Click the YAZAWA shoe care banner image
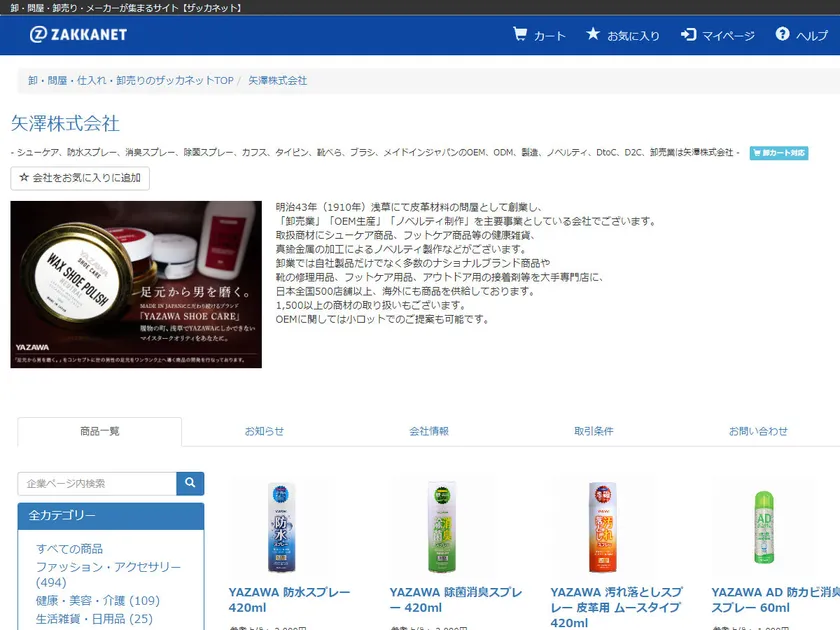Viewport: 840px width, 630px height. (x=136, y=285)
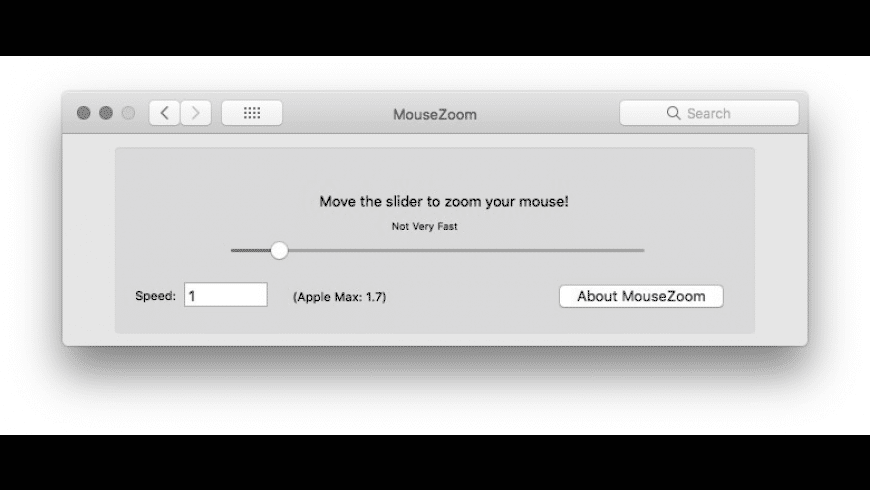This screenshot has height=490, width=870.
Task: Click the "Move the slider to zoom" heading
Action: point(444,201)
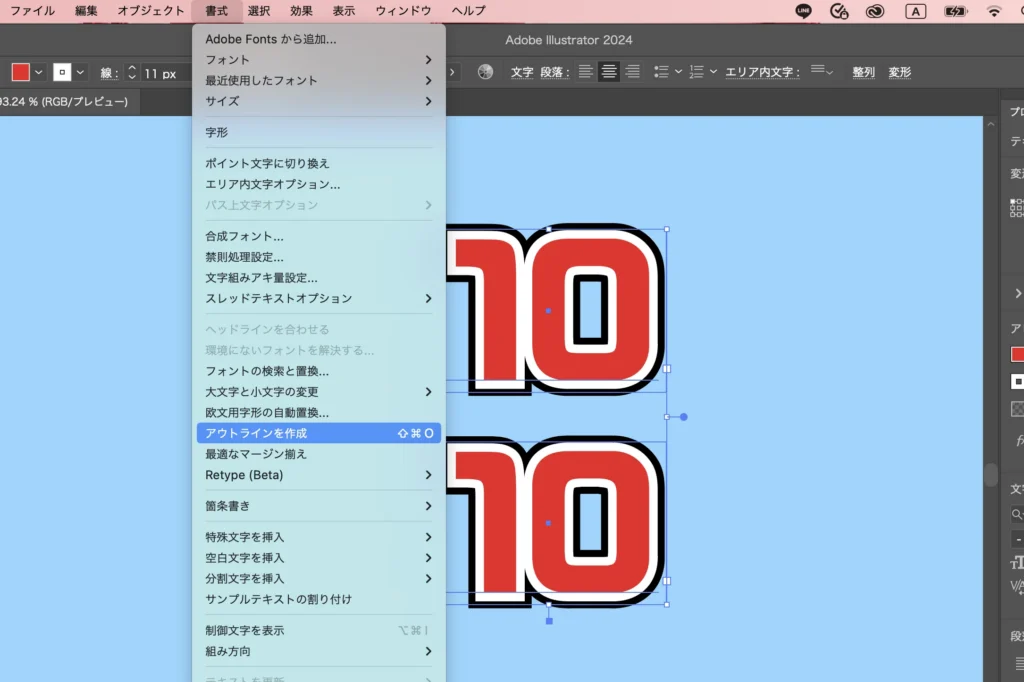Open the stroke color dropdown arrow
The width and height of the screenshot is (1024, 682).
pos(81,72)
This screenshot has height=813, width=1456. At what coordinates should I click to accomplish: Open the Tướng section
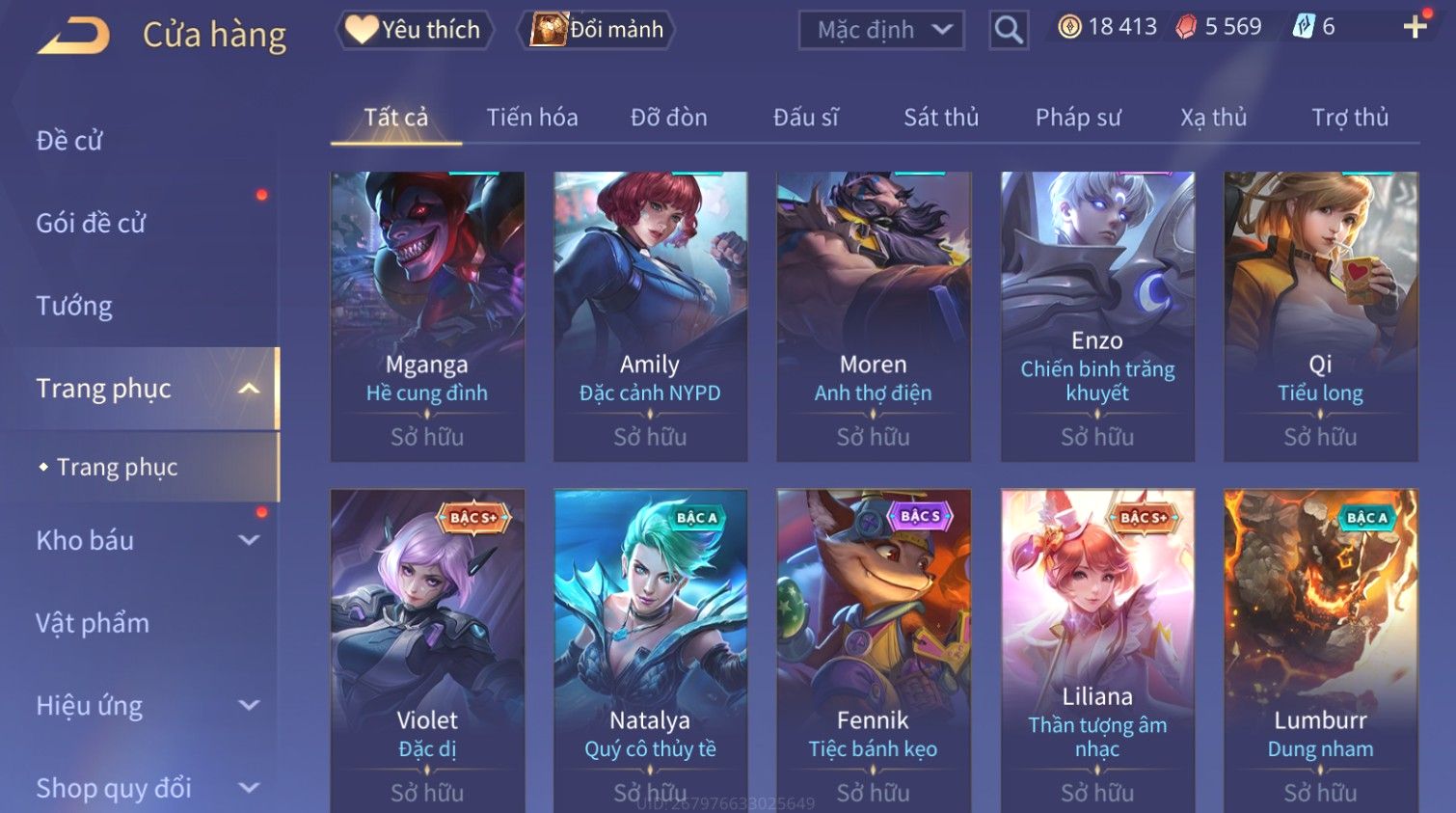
=======
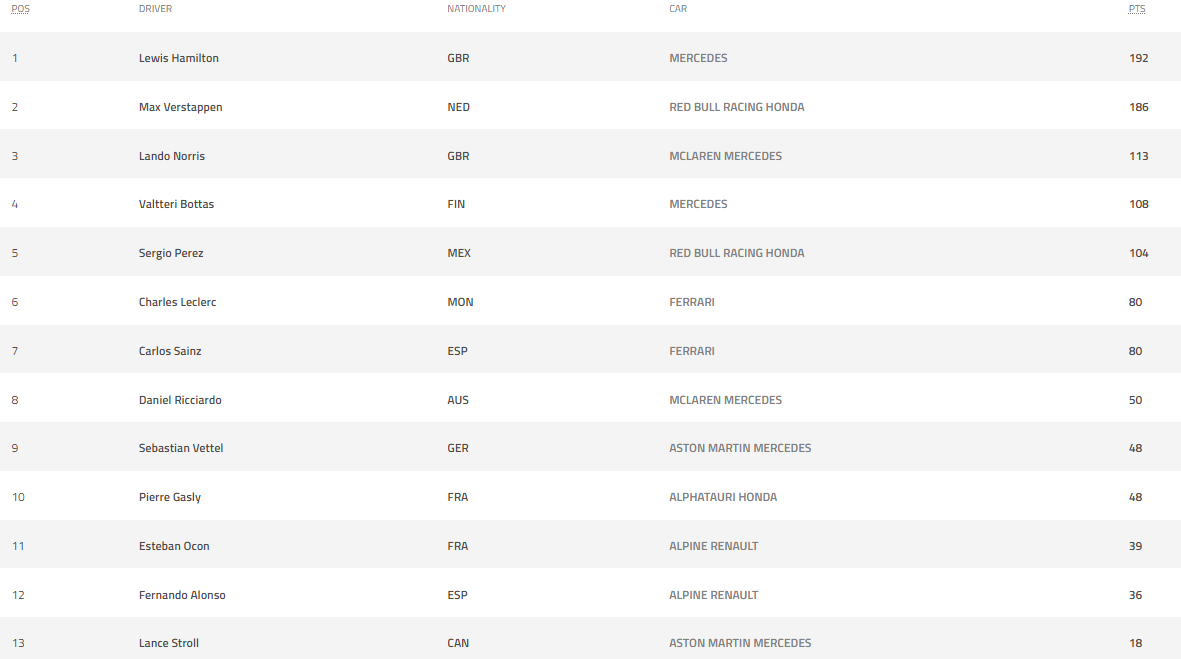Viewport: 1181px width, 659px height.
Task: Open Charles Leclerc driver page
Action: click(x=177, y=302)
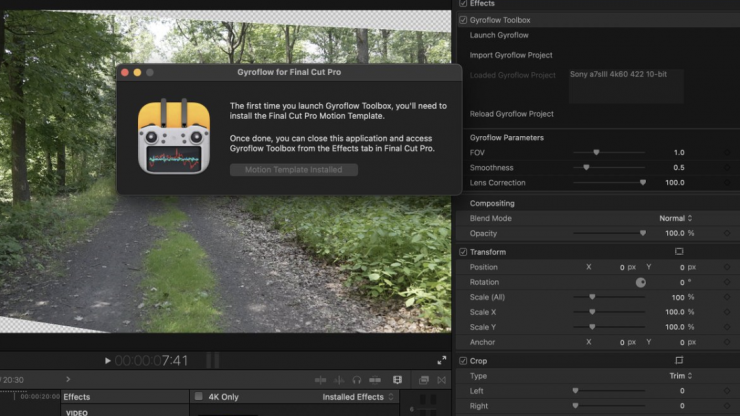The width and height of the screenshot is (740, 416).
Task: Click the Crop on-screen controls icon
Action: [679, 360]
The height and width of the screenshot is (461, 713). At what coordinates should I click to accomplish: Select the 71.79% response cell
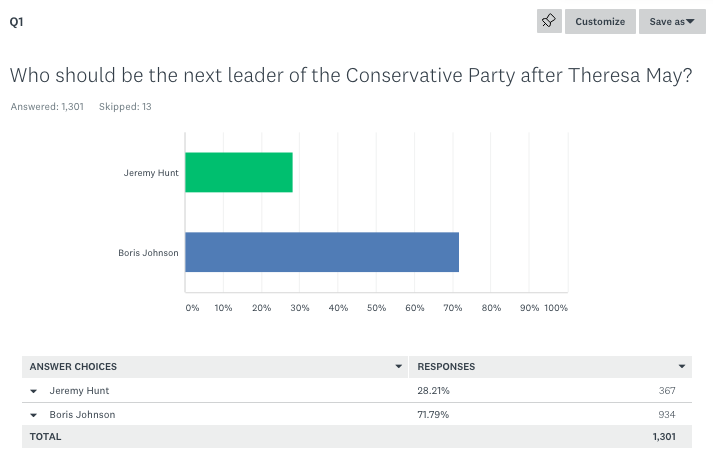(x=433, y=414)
=======
### GOAL OF THE EXERCISE
The lines to set down run from the line with "Click the YAZAWA shoe care banner image" up to and including the line with "This screenshot has height=813, width=1456." in the entries above. Reproduce them exactly, with no pictures.

### EXERCISE RESPONSE
Click the YAZAWA shoe care banner image
Viewport: 840px width, 630px height. (x=136, y=285)
This screenshot has height=490, width=870.
Task: Click the "Move the slider to zoom" heading
Action: point(444,201)
Open the stroke color dropdown arrow
The width and height of the screenshot is (1024, 682).
pos(81,72)
This screenshot has height=813, width=1456. At what coordinates should I click to accomplish: Open the Tướng section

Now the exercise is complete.